▶ EXERCISE:
A line belongs in the answer if it contains "computer"; copy every such line from the entries below.

▶ MATERIAL FOR THIS EXERCISE:
━━━━━━━━
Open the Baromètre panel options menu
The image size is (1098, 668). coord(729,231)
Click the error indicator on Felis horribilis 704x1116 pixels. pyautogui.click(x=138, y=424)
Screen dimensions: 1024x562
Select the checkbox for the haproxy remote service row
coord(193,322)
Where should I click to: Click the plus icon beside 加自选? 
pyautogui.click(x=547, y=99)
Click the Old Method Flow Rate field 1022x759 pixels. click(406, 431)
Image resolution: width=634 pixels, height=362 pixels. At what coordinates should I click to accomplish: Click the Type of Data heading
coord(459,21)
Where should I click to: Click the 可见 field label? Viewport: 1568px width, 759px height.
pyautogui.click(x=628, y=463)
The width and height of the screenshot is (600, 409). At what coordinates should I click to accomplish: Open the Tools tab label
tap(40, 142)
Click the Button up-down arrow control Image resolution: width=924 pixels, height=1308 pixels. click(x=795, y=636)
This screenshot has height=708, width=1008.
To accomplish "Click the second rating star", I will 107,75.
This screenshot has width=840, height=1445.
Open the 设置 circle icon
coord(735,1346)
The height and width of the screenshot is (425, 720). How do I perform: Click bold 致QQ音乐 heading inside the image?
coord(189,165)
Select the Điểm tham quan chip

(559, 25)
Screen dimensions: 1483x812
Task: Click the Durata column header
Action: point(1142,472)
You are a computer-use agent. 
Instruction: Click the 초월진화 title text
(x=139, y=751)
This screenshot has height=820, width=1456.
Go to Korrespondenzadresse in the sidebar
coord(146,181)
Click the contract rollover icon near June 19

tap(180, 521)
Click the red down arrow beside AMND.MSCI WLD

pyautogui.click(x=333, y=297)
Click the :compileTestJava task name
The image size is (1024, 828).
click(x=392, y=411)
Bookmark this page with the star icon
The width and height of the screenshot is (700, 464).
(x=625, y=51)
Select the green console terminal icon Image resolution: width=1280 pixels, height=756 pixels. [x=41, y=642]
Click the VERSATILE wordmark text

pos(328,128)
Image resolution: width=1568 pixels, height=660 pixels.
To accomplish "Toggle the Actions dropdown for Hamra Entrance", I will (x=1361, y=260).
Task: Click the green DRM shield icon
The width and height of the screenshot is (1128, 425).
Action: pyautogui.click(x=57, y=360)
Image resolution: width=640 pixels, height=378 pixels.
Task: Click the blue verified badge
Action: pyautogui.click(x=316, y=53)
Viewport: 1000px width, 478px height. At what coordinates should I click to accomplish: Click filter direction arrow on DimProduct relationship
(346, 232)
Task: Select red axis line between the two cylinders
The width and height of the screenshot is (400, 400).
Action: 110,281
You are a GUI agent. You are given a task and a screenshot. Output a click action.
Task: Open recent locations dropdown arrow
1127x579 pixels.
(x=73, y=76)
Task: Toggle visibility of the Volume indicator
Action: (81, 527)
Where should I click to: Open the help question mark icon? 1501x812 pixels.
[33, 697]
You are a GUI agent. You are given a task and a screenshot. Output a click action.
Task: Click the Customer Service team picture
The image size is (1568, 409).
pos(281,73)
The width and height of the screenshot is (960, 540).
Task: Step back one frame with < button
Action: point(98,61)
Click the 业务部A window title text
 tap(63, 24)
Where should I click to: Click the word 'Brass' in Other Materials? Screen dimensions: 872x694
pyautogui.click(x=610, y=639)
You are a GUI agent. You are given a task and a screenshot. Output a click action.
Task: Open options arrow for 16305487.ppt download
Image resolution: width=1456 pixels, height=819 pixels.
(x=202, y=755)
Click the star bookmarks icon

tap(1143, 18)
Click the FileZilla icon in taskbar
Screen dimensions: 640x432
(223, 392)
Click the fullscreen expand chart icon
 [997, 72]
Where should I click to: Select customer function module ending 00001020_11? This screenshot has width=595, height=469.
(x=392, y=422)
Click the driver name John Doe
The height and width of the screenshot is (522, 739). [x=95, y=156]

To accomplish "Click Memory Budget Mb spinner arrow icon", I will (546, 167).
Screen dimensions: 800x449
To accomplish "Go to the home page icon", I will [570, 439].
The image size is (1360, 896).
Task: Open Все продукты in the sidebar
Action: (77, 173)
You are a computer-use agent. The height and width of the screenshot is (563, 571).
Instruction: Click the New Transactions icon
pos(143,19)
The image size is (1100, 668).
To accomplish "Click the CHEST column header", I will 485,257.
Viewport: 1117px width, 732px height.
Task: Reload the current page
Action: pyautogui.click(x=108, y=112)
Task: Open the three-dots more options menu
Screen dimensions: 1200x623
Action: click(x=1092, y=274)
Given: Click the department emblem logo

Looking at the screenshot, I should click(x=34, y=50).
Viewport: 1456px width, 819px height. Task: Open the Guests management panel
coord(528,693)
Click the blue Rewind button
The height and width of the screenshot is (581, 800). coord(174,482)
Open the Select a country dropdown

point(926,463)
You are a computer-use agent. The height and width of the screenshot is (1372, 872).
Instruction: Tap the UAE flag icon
━━━━━━━━
▶ RESPONSE:
You are a computer-use agent. 
You are a computer-use agent. The height and width of the screenshot is (563, 571).
You are a computer-use agent. The height and width of the screenshot is (1372, 872).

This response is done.